* [Work task] In the records below, find the line with "[button] (206, 128)" and repeat exactly every line from it through the line with "INFORLEX.pl (249, 2437)". Pictures stay out.

* [Supplied material]
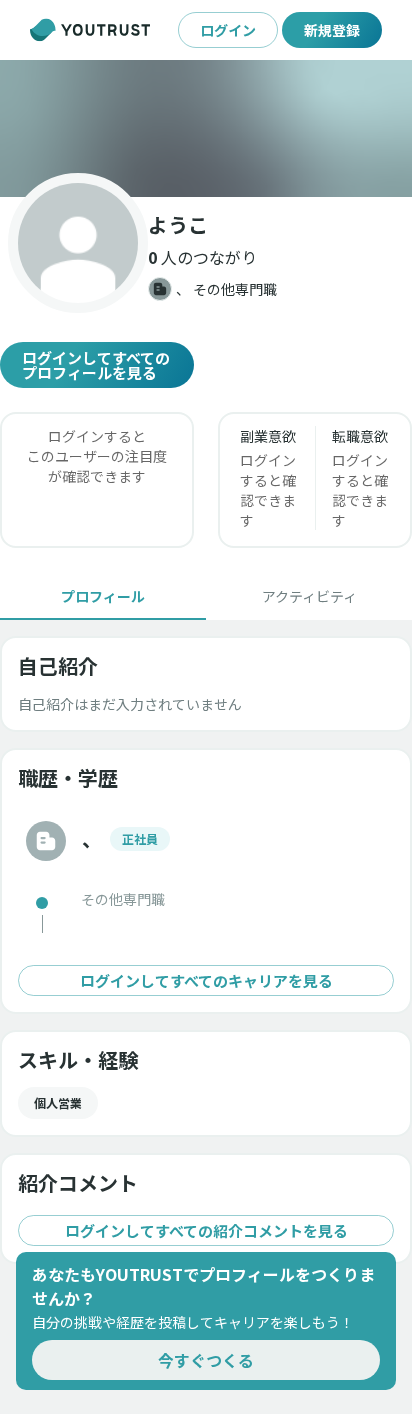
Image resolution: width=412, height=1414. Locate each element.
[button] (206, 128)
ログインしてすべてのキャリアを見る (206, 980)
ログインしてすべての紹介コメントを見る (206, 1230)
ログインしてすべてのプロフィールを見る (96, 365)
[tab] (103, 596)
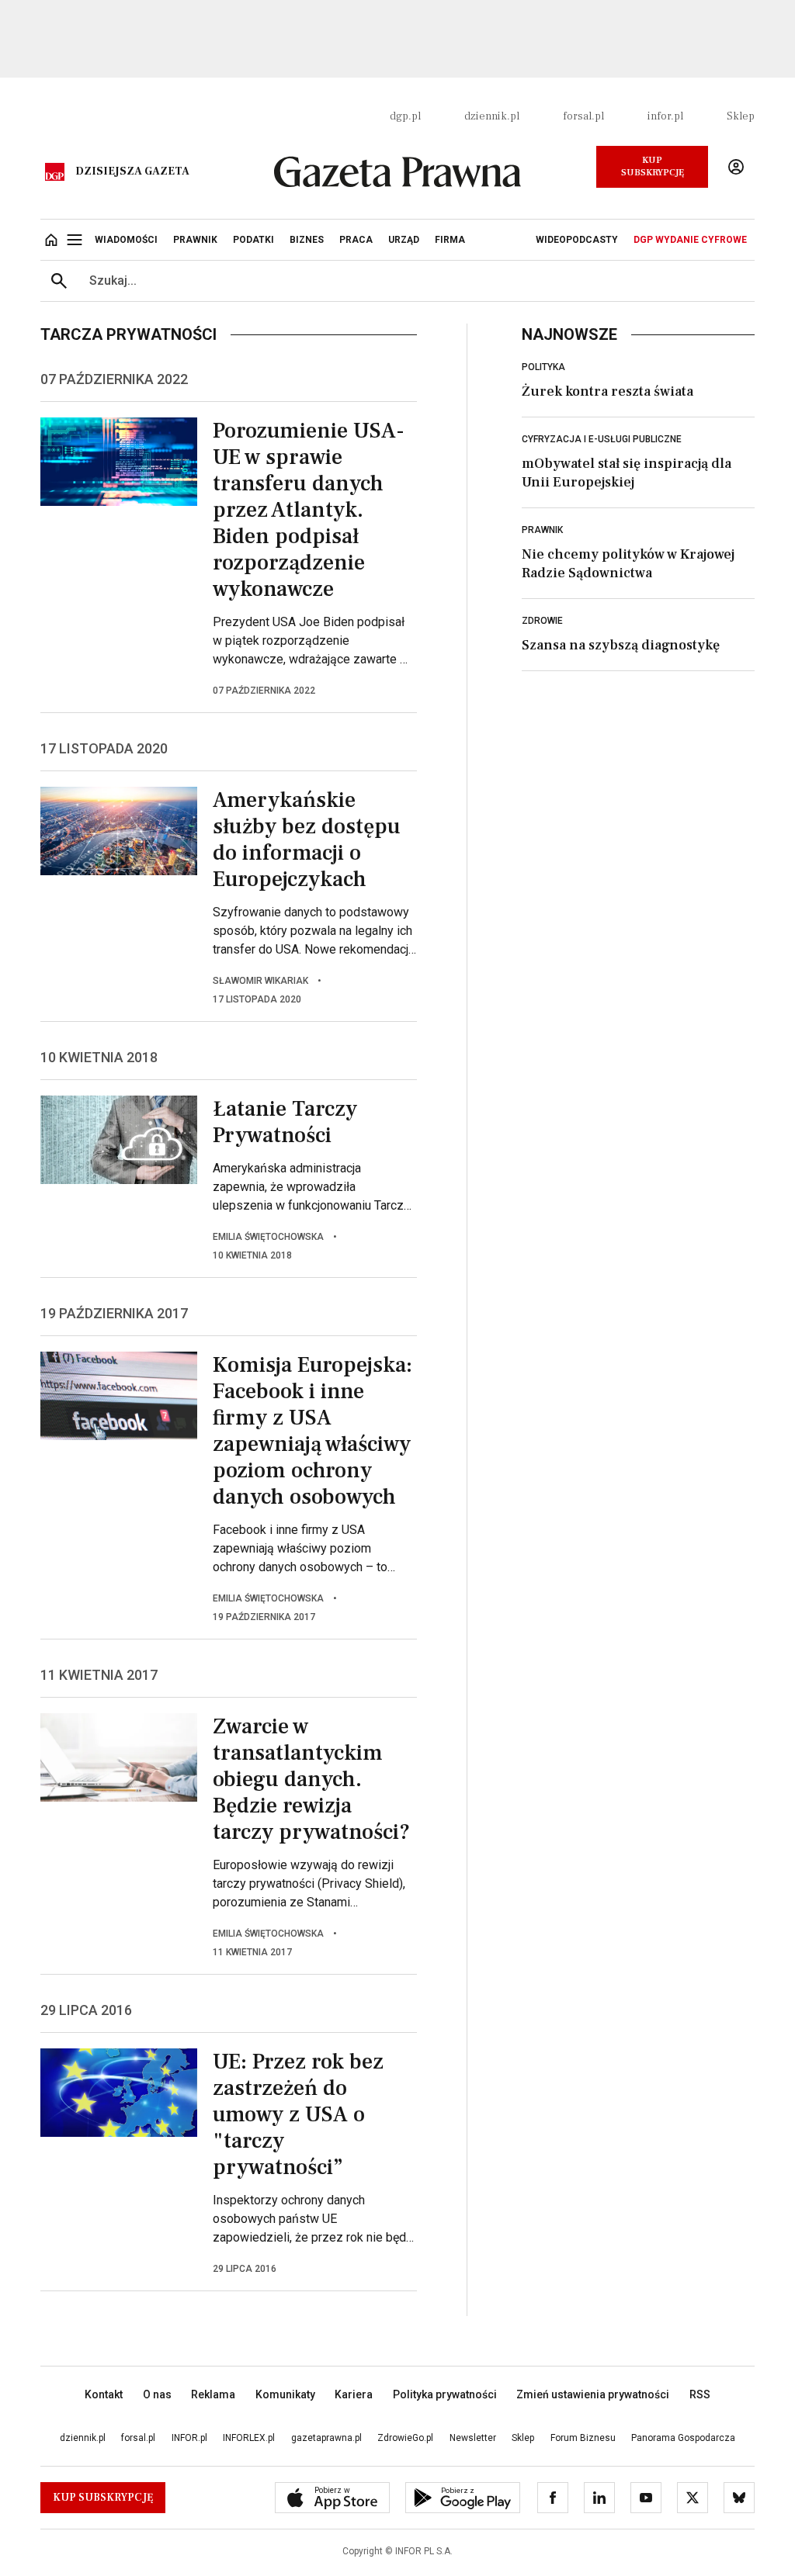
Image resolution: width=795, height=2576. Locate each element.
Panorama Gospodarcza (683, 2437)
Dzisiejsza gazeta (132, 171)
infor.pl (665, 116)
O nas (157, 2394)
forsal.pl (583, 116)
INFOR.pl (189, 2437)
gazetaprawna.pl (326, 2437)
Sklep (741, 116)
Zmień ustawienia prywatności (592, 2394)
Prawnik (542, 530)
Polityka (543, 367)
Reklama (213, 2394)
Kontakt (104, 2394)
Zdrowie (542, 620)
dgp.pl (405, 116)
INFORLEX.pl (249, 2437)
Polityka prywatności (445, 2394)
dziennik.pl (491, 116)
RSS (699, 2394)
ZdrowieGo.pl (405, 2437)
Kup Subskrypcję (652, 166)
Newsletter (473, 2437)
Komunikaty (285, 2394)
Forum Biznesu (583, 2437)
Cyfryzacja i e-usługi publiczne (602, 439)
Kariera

* [Your response]
[button] (206, 128)
ログインしてすべてのキャリアを見る (206, 980)
ログインしてすべての紹介コメントを見る (206, 1230)
ログインしてすべてのプロフィールを見る (96, 365)
[tab] (103, 596)
Image resolution: width=795, height=2576. Locate each element.
Panorama Gospodarcza (683, 2437)
Dzisiejsza gazeta (132, 171)
infor.pl (665, 116)
O nas (157, 2394)
forsal.pl (583, 116)
INFOR.pl (189, 2437)
gazetaprawna.pl (326, 2437)
Sklep (741, 116)
Zmień ustawienia prywatności (592, 2394)
Prawnik (542, 530)
Polityka (543, 367)
Reklama (213, 2394)
Kontakt (104, 2394)
Zdrowie (542, 620)
dgp.pl (405, 116)
INFORLEX.pl (249, 2437)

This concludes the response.